EXTRAIT DE PAGE:

■ ■ ■

Installé à Berlin, le rockeur lémanique a signé la b.o. de «L’expérience Blocher» et prépare un opéra. Portrait.
Il a un problème, et il le sait: «Je fais tout à l’arrache, comme un groupe de rock.» Alors qu’approche la création de sa relecture du mythe d’Orphée, il continue de chercher, de se documenter. Car il est comme ça, Christian Garcia. Il aime relever des défis sans forcément prendre le temps de peser le pour et le contre. Cette attitude «à la fraîche», il la doit à ses années punk, lorsque à 20 ans il décide, après une première expérience dans un groupe de hard rock, de quitter Genève pour Lausanne, où il se passe plus de choses. Ses potes l’appellent Enzo, parce que l’un d’entre eux a tagué ce prénom aux relents d’Italie sur son Perfecto.

■ ■ ■

DONNÉES DES TÂCHES:
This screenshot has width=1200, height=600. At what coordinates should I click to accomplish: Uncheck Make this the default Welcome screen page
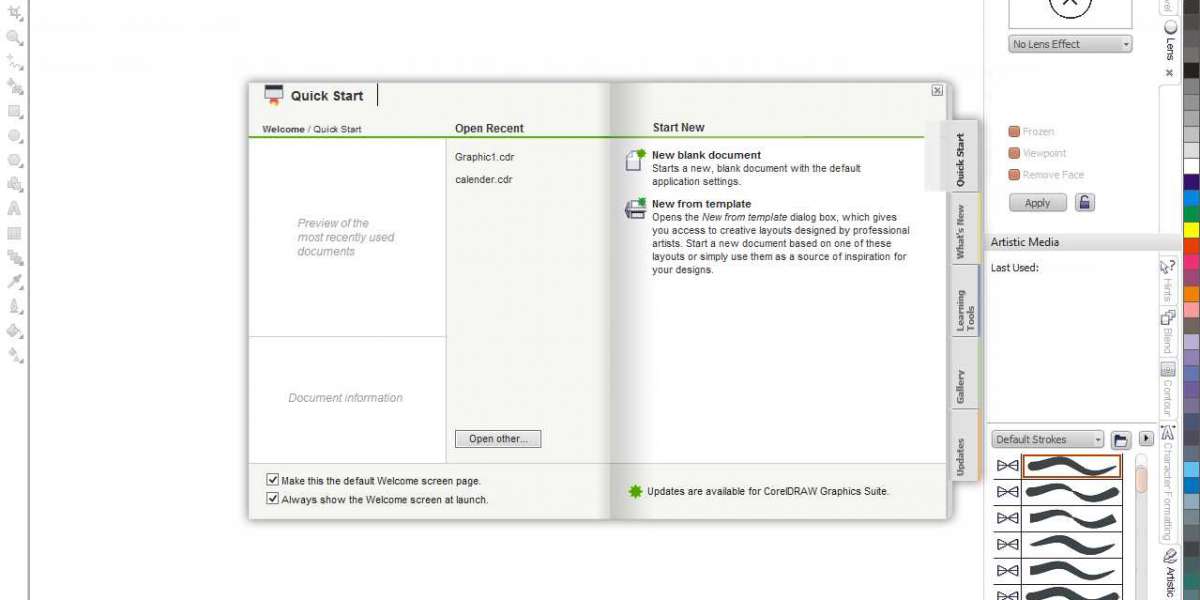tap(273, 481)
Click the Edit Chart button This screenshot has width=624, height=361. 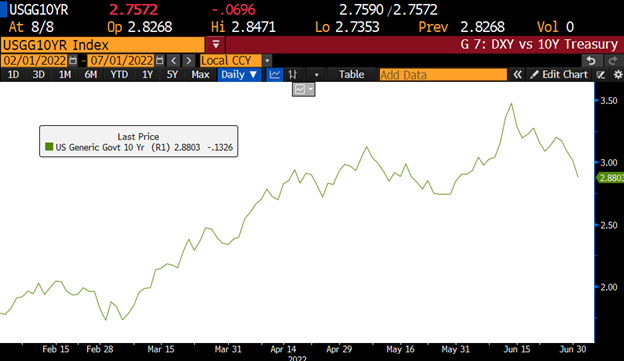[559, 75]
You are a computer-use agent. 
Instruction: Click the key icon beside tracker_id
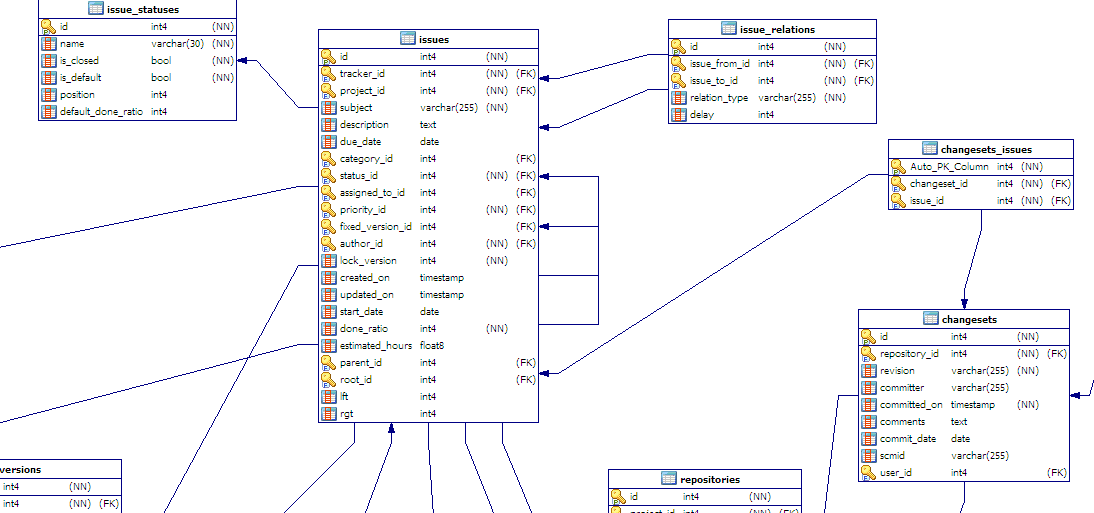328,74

■ ■ ■

TÂCHES À RÉALISER:
- 1) Répondez à ces questions d'après l'extrait sur Christian Garcia :
(a) Dans quelle ville est-il installé ?
(b) À quel âge quitte-t-il Genève pour Lausanne ?
(c) Pourquoi ses potes l'appellent-ils Enzo ?
- 2) Recopiez en liste numérotée les lignes de la liste, de la ligne qui contient « You are a computer-use agent. » jusqu'à la fin de la liste incluse, sans les lignes vides. Laissez les images de côté dans votre réponse.
La liste n'a aucun lien avec l'extrait.

RÉPONSES PAR TÂCHE:
- 1)
(a) À Berlin.
(b) À 20 ans.
(c) Parce que l'un d'entre eux a tagué ce prénom sur son Perfecto.

- 2)
1. You are a computer-use agent. 
2. Instruction: Click the key icon beside tracker_id
3. 328,74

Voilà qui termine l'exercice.